AUSGANGSTEXT:
____

Freyung-Grafenau
Ist Jagen Männersache?

Wenn Frauen ein Hobby haben, das in den Augen der Gesellschaft als typisch männlich gilt – Porträt von zwei jungen FRG-Jägerinnen

02.11.2022 | Stand 19.09.2023, 4:35 Uhr

Im Einklang mit der Natur: Die Jägerin passt sich mit ihrer Kleidung farblich an.

Der Heilige Hubertus gilt als Schutzpatron der Jäger. Am 3. November ist sein Gedenktag. Bei der Hubertusmesse würdigen viele Jägerinnen und Jäger die Tiere, die sie erlegt haben und drücken ihre Dankbarkeit aus. Dieses Jahr werden an diesem Tag einige zum Jäger oder zur Jägerin geschlagen. So auch Simone Uhrmann. Für sie ist es nicht nur ein emotionaler, sondern auch ein sehr wichtiger Moment. Mit dem Jäger wird bis heute eher das männliche Geschlecht assoziiert. Dabei gibt es immer mehr Frauen, die sich zur Jagdprüfung anmelden.

____

AUFGABEN:
1. Beantworte anhand des Artikels über Jägerinnen:
(a) An welchem Datum wurde der Artikel veröffentlicht?
(b) Wer gilt als Schutzpatron der Jäger?
(c) Welche Frau wird am Gedenktag zur Jägerin geschlagen?
2. Wiederhole wortgetreu den Teil des Artikels über Jägerinnen, der mit den Worten „Freyung-Grafenau“ beginnt und mit „Kleidung farblich an.“ endet.

ERFASSTE ANGABEN:
____

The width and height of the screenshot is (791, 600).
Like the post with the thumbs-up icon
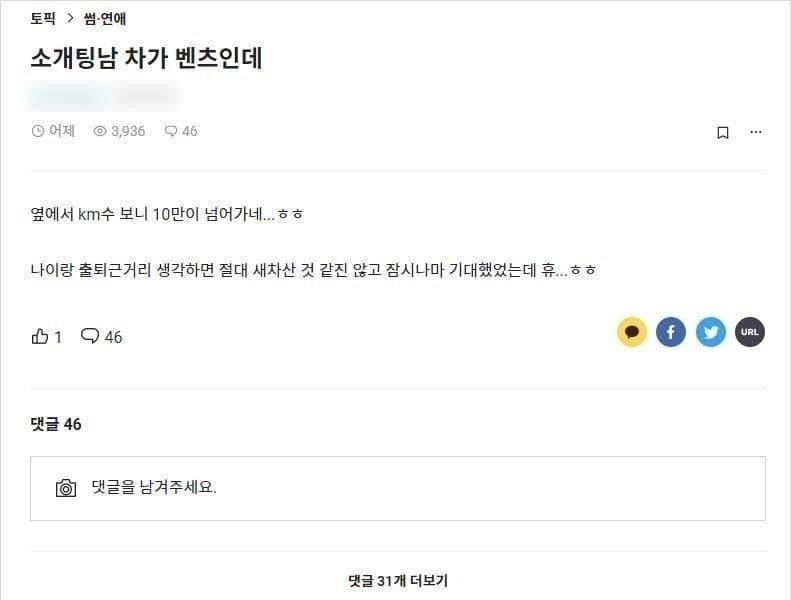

____

ANTWORTEN IN REIHENFOLGE:
1.
(a) Am 02.11.2022.
(b) Der Heilige Hubertus.
(c) Simone Uhrmann.

2.
Freyung-Grafenau
Ist Jagen Männersache?

Wenn Frauen ein Hobby haben, das in den Augen der Gesellschaft als typisch männlich gilt – Porträt von zwei jungen FRG-Jägerinnen

02.11.2022 | Stand 19.09.2023, 4:35 Uhr

Im Einklang mit der Natur: Die Jägerin passt sich mit ihrer Kleidung farblich an.